┌─ TEXT SECTION

Dill oil is an essential oil extracted from the seeds or leaves/stems (dillweed) of the Dill plant. It can be used with water to create dill water. Dill (Anethum graveolens) is an annual herb in the celery family Apiaceae. It is the sole species of the genus Anethum.

==Origin==
Also known as Indian Dill, originally from Southwest Asia, Dill is an annual or biennial herb that grows up to 1 meter (3 feet). It has green feathery leaves and umbels of small yellow flowers, followed by tiny compressed seeds.

It was popular with the Egyptians, Greeks and Romans, who called it "Anethon" from which the botanical name was derived. The common name comes from the Anglo-Saxon dylle or dylla, which then changed to dill. The word means 'to lull' – referring to its soothing properties. In the Middle Ages it was used as a charm against witchcraft.

└─

— WHAT THIS EXERCISE ASKS —
1. From the dill oil passage, extract everything from "Dill oil is" down to "the genus Anethum.".
2. Continue the dill oil passage from where it stops.
The material below is not needed for anything here.

┌─ RAW DATA

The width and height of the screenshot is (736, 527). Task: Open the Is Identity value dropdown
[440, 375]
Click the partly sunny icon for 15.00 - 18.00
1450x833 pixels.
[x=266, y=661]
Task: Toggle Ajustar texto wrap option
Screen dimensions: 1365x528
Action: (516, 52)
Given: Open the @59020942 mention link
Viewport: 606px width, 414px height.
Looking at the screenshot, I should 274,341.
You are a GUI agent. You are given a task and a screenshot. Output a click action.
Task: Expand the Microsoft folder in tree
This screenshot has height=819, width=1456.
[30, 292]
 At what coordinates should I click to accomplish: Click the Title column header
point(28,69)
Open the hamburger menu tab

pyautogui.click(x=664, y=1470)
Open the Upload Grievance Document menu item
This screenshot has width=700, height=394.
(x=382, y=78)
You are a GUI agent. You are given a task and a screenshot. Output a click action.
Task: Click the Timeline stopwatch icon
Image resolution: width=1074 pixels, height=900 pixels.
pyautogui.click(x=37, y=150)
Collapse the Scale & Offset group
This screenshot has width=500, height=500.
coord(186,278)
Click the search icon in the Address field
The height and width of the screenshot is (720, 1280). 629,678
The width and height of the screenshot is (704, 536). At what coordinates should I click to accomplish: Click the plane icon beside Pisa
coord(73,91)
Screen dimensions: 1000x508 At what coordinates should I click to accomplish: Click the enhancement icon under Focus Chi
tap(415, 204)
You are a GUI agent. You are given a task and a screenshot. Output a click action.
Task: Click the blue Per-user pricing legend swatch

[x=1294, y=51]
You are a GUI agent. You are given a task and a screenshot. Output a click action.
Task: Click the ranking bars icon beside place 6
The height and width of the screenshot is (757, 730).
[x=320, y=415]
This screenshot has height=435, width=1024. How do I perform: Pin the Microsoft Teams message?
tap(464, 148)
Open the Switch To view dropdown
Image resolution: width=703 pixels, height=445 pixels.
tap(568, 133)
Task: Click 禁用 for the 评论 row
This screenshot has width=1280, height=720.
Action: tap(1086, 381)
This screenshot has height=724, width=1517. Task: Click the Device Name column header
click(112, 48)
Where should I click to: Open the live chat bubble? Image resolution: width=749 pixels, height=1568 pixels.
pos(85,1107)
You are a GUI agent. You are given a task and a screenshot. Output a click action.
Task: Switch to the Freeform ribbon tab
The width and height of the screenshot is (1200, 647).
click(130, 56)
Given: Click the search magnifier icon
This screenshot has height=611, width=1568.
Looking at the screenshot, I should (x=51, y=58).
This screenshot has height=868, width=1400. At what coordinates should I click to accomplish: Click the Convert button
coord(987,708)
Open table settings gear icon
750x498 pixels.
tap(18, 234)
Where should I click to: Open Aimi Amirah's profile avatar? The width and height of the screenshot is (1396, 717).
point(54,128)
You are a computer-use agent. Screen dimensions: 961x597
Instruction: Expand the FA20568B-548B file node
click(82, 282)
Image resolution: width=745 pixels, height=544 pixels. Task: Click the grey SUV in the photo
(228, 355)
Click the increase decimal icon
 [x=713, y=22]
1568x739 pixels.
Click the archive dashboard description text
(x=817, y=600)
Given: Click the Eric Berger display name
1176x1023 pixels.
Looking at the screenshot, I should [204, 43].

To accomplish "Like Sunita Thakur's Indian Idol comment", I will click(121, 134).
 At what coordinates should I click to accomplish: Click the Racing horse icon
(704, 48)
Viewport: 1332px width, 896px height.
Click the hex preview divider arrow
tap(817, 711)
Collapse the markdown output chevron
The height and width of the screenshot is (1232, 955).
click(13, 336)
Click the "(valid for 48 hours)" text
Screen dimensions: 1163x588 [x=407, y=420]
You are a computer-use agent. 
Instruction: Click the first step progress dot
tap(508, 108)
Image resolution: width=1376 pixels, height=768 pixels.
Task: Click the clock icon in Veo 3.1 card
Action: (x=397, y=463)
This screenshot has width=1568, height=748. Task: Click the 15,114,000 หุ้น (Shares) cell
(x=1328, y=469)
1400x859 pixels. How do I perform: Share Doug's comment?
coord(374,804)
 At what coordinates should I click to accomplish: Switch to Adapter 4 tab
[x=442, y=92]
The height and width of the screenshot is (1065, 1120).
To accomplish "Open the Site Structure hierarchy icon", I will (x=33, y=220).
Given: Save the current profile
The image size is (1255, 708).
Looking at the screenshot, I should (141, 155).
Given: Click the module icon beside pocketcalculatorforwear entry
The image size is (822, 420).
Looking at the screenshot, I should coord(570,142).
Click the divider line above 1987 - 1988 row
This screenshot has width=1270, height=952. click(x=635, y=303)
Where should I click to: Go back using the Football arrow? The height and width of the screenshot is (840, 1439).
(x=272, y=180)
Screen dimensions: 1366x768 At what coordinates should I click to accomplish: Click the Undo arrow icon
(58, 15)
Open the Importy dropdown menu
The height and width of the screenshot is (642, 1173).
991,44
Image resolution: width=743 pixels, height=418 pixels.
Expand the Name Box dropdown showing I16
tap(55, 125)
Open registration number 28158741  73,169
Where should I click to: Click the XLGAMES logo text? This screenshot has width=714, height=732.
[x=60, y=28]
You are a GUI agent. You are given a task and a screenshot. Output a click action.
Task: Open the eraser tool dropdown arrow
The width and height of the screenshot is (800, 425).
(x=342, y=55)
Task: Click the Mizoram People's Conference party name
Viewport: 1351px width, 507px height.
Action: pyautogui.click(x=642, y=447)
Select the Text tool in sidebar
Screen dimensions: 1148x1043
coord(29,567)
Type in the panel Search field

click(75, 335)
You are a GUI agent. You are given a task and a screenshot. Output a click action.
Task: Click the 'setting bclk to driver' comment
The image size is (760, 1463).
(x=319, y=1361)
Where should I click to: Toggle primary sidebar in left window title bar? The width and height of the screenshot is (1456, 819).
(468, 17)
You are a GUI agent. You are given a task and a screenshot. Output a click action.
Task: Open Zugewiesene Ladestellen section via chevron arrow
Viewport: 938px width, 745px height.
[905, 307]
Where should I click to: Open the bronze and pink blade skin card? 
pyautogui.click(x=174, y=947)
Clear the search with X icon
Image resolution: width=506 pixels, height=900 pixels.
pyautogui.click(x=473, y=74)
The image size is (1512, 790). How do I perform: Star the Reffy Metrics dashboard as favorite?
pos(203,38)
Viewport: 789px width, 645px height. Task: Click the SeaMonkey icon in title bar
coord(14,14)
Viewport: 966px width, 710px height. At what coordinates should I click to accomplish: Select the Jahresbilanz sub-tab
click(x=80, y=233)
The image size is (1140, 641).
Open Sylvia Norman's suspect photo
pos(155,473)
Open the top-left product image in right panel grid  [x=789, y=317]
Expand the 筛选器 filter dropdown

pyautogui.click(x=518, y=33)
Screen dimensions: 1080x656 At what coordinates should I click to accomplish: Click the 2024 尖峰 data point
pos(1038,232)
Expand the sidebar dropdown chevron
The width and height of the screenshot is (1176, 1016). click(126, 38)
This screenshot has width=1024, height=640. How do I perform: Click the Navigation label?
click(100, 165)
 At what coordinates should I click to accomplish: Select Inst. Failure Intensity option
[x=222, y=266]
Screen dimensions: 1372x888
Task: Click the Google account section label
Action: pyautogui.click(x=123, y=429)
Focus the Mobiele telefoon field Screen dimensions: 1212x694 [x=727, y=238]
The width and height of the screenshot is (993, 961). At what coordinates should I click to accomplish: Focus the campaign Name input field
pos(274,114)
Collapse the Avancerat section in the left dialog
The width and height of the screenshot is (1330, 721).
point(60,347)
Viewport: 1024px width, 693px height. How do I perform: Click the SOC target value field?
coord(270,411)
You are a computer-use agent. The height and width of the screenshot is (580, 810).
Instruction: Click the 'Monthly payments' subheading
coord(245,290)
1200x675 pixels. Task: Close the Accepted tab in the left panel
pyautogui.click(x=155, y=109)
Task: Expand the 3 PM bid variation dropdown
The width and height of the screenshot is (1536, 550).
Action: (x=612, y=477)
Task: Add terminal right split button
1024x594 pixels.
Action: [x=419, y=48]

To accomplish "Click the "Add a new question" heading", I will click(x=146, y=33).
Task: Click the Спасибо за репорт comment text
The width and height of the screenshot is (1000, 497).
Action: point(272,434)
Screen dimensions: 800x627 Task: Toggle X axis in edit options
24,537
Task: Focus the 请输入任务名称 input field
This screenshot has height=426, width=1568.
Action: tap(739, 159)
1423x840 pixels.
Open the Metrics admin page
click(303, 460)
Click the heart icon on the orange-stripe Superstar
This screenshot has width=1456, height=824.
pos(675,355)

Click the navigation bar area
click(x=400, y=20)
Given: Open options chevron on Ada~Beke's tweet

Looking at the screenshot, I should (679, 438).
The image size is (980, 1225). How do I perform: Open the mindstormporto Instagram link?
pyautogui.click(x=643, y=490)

└─

— RESULTS —
1.
Dill oil is an essential oil extracted from the seeds or leaves/stems (dillweed) of the Dill plant. It can be used with water to create dill water. Dill (Anethum graveolens) is an annual herb in the celery family Apiaceae. It is the sole species of the genus Anethum.

2.
From 812 onwards, when Charlemagne, King of the Franks, Emperor of the Romans, ordered the extensive cultivation of this herb, it has been widely used, especially, as a culinary herb.

==Properties==
Dill oil is known for its grass-like smell and its pale yellow color, with a watery viscosity.

==Production==

Dill oil is extracted by steam distillation, mainly from the seeds, or the whole herb, fresh or partly dried.